In the days before the war it was commonly said that the Church was losing ground in Belgium; that religion was gradually being ousted by socialism. If this were so, I saw no sign of it in the nation's days of trial. Time and time again I saw soldiers before going into battle drop on their knees and cross themselves and murmur a hasty prayer. Even the throngs of terrified fugitives, flying from their burning villages, would pause in their flight to kneel before the little shrines along the wayside. I am convinced, indeed, that the ruthless destruction of religious edifices by the Germans and the brutality which they displayed toward priests and members of the religious orders was more responsible than any one thing for the desperate resistance which they met with from the Belgian peasantry.

By the afternoon of October 3 things were looking very black for Antwerp.
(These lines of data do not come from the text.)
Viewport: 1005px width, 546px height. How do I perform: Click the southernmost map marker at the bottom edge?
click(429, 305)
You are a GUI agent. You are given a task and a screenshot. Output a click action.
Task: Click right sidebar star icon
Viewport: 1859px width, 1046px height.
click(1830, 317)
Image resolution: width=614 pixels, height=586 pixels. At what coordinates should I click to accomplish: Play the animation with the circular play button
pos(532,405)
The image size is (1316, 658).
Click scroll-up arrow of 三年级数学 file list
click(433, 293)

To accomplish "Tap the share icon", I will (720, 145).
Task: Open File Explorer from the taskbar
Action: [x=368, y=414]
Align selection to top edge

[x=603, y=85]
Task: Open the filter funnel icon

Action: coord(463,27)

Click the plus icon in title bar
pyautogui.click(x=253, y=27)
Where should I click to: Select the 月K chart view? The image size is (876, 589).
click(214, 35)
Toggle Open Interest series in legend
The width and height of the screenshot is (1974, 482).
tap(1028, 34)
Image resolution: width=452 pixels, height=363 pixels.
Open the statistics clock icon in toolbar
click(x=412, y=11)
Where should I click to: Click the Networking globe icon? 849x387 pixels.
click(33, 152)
The forts composing the Lierre-Waelhem sector of the outer line of defences had been pounded into silence by the German siege-guns; a strong German force, pushing through the breach thus made, had succeeded in crossing the Nethe in the face of desperate opposition; the Belgian troops, after a fortnight of continuous fighting, were at the point of exhaustion; the hospitals were swamped by the streams of wounded which for days past had been pouring in; over the city hung a cloud of despondency and gloom, for the people, though kept in complete ignorance of the true state of affairs, seemed oppressed with a sense of impending disaster.